Discussion in 'Blackpowder' started by kyron4, Apr 20, 2021.
Cleaning jags can be a little tricky to use because they can cause the jag to get stuck in the bore, I mean really stuck.
And then if the rod breaks or the jag breaks off it can cause a problem to remove.
There can be some trial & error involved with selecting the right patch to use with a jag.
Some folks reduce the diameter of their cleaning jag so that it's not quite as tight and won't get stuck.
But that can also lead to a patch that's too small or thin to get lost in the bore.
So make sure that you have a patch worm in case you ever lose a patch in the barrel, then you can fish it out with the patch worm.
This is a TC patch worm or patch puller.
I prefer to use an undersized .41 cleaning jag that works with many different calibers.
However, I cut home made patches from old tee shirts and learned how many times to fold them over to get the right tightness in the bore.
Sometimes they slip off and that's where the patch worm comes in handy.
Using a slotted tip is a lot easier if you have the right attachment.
I also use a plastic slotted tip that came with a BP cleaning kit, but some shotgun patch loops can be used with a ramrod if you have an adaptor.
Then you can use the square patches of your choice.
Sometimes it's tricky to get the patches into the barrel if they're too large but you can figure it out.
FWIW here's an example of a shotgun patch loop and thread adaptor combo. :
I don't know which caliber that your gun is but if the tip is too large of a diameter then maybe it can be reduced.
They also make a smaller patch loop, but if it's too small to hold large patches then they may not clean well.

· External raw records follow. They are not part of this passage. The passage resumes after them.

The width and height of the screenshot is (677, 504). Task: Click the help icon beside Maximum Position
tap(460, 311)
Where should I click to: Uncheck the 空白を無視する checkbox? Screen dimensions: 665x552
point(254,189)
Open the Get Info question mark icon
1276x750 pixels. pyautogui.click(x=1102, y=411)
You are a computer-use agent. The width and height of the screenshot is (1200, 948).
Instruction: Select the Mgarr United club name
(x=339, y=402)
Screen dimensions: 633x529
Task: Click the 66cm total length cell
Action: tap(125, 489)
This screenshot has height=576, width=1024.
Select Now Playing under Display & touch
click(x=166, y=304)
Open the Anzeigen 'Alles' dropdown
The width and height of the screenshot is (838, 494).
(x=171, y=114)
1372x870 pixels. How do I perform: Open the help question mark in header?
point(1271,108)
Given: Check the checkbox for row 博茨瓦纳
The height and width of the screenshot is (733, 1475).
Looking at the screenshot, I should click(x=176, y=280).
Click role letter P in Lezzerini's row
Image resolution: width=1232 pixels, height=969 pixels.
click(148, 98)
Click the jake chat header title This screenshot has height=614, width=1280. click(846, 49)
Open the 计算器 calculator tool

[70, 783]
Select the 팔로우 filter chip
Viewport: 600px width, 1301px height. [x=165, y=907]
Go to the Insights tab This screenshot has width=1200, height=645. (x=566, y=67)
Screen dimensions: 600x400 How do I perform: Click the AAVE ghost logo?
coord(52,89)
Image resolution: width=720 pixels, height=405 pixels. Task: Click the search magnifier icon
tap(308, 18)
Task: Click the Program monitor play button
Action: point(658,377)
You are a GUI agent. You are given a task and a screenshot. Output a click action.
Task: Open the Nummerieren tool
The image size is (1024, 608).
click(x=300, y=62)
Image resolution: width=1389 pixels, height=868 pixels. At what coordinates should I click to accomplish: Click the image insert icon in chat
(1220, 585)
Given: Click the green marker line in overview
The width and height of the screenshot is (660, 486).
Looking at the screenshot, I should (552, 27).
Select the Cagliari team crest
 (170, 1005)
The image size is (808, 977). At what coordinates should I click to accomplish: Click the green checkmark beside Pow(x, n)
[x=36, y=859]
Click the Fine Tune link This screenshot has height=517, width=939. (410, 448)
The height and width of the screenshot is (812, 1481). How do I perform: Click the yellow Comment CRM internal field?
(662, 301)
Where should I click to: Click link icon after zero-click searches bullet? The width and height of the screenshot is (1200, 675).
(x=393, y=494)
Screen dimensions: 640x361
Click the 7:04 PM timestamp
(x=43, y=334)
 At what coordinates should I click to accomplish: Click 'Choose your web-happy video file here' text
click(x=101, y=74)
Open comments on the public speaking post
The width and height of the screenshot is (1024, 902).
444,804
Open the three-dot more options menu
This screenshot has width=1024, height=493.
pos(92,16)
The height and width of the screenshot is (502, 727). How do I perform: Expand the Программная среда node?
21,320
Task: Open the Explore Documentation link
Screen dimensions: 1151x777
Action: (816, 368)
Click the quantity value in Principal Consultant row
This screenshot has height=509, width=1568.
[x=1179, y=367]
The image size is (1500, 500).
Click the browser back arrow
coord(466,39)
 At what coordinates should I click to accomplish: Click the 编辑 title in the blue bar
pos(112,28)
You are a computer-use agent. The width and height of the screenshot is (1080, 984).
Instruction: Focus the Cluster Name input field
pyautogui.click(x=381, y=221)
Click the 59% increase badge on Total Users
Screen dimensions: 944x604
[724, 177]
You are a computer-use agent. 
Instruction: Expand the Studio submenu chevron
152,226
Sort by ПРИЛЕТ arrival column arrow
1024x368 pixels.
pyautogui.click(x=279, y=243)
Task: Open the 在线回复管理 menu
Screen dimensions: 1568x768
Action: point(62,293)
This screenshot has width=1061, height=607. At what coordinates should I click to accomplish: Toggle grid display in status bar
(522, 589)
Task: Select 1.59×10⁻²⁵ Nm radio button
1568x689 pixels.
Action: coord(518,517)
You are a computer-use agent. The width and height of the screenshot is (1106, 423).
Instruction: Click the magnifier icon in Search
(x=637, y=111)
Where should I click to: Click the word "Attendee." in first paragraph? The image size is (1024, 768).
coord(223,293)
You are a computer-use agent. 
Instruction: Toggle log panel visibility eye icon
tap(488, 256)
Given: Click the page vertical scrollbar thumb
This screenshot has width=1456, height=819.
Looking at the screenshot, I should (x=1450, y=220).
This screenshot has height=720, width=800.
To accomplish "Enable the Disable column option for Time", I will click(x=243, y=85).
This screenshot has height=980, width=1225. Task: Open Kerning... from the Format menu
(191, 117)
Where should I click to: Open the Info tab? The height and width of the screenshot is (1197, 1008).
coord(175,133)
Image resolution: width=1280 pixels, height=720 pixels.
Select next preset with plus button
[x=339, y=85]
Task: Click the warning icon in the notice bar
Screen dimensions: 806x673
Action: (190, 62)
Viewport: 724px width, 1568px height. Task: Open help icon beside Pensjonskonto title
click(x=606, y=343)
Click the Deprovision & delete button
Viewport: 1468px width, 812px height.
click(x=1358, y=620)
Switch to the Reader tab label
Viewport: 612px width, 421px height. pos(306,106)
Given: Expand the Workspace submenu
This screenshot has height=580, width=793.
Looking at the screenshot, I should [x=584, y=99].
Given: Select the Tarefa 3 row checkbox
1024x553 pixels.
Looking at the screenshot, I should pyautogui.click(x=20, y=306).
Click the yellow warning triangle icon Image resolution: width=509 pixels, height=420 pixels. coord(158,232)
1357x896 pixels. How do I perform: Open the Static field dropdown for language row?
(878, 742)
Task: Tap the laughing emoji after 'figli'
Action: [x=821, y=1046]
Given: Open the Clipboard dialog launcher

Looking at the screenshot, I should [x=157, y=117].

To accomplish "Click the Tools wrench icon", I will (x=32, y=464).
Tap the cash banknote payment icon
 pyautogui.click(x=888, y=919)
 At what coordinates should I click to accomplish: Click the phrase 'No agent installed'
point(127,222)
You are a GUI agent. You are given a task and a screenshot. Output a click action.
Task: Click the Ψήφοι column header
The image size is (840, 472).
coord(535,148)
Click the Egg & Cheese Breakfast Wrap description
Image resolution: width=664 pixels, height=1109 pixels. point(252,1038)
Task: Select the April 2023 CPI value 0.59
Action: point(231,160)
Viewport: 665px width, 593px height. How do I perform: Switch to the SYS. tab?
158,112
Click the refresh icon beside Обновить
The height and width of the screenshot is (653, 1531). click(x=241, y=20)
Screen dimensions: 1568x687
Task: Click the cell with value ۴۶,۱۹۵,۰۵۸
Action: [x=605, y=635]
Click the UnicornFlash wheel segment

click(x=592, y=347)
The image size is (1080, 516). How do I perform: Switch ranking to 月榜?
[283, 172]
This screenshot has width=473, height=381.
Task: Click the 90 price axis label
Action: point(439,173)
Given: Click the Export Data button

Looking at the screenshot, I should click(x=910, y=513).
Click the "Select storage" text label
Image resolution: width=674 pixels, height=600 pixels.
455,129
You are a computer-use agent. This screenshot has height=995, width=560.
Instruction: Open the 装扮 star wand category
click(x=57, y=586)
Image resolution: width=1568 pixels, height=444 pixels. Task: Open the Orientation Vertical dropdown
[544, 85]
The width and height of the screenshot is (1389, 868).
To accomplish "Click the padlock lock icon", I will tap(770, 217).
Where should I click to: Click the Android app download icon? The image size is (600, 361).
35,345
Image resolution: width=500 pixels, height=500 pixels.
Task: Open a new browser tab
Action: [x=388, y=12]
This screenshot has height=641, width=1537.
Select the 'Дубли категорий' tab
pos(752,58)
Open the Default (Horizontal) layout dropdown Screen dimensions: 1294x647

Muzzle loading allows for a lot of options.
Flannel works good too.
I dont think I have ever bought a cleaning patch.
I use square on my jag all the time.
Not sure however if they come in larger calibers, these are 45’s,
largest I shoot.
Free are the best shape !!.
I saw what you did there. Still giggling.
This takes me back to the 1970's. First patch down the tube, STUCK. Using the cleaning materials that came with my then new T/C Hawken flint lock.
Best to use a brush first, then a loose fitting patch on a slotted cleaning rod.
I have done that plenty of times and as you say there is almost no chance of loosing it at all.
With regard to patches themselves, I prefer round, as they seem less likely to stick. I often find myself with no option but square, though, and they work just fine.
make a strip then cut most of the way through so that each patch is held in a strip but easily pulled off for use.
Not trying to sell anything but those foam tips work so well it’s all I’ve used for several years now. I hold the cylinder under a hand comfortable hot water tap and use the foam tip on a short pistol cleaning rod. The hydraulic action forces water under pressure thru the nipple vent hole and completely flushes the bottom of the cylinder.
One big advantage of these over a a patch on a swag tip is these stay put on the rod between cylinder bores. I use the 357 and 45 caliber tips. I use a dry clean one for applying Ballistol to the cylinder bores and barrel bore.
The Tynex plastic brushes are easier to reverse in the bore, even when wrapped with a patch.
They don't brush the bore very well by themselves though.
I use square patches, because they're usually cheaper.
Square patches are easier to make from old white plain t shirt or cotton panties and are cheaper for most users.